On Apr 11, 2005 5:27 PM, Milos Rancic <millosh(a)gmail.com> wrote:
I am implementing the transliteration from Cyrillic to
Latin for
Serbian Wikipedia. I am not sure that Serbian or Belarussian
transliteration can pass "live transliteration" without problems.
Chinese situation is almost clean: One set of characters should be
changed into another set. If they use Latin (or Cyrillic) alphabet
(for referencing) or Arabic numbers, they would not change it during
transliteration.
Transliteration between Cyrillic and Latin alphabets is complicated
because of a number of problems (Serbian Latin and Cyrillic
ortographies have some differences, too): If Latin alphabet in
Belarussian has equal status (such as in Serbian, almost) with
Cyrillic, you can't forbid writing in Latin. And if you want to
transliterate from Latin to Cyrillic, you'll have a lot of English
words transliterated in Cyrillic. Also, what about referencing in
Cyrillic? If you add some Russian bibliography, you'll have Russian
text transliterated into Latin.
The Chinese wikipedia has similar problems, although for different
reasons.
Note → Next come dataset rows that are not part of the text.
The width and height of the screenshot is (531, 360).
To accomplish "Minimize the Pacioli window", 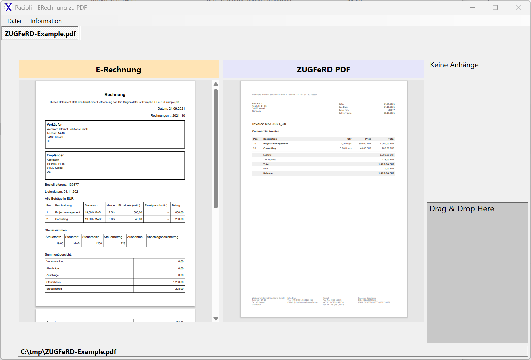I will (x=472, y=7).

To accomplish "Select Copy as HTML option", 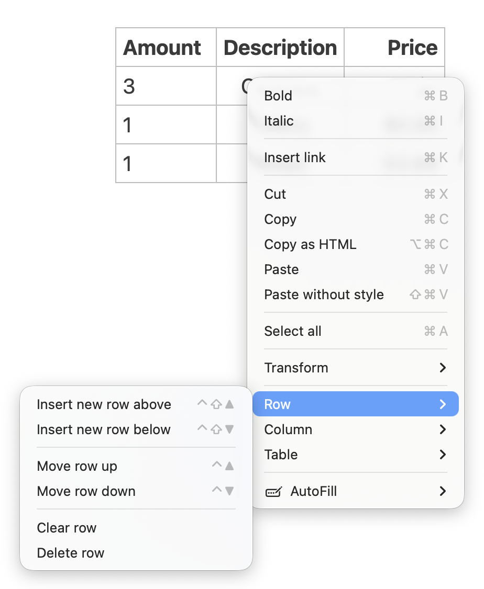I will (309, 244).
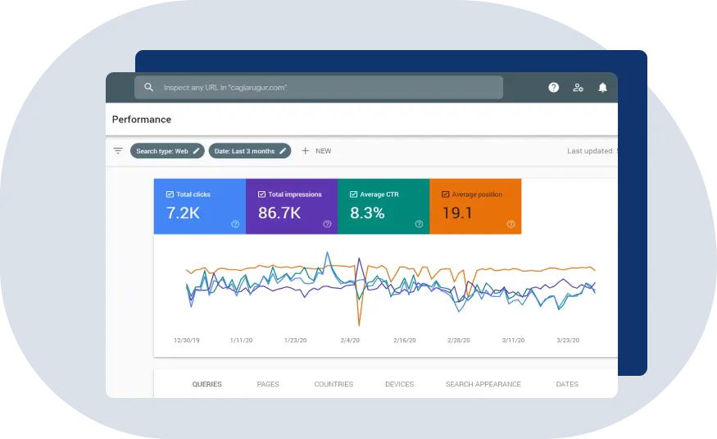
Task: Open the help question mark icon
Action: pyautogui.click(x=554, y=88)
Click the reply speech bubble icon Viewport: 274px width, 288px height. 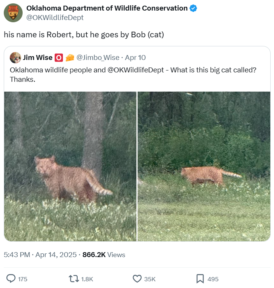pos(12,279)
For example, sometimes people's names shouldn't be converted
at all no matter what variant is in use, sometimes different variants
translates foreign words differently. So there is a user customizable
dictionary for each language variant that can be used to define such
special conversion rules. There is also a special markup that can be
used in the text to define specific conversion rules just for that
piece of text.
In the case of converting Latin to Cyrillics, I think the same thing
can be used. The conversion table can be augmented with words and
phrases that should not be converted to Cyrillics under any condition.
Those words that can both be English and Serbian (or Belarussian) can
be manually marked up in the text.
--
zhengzhu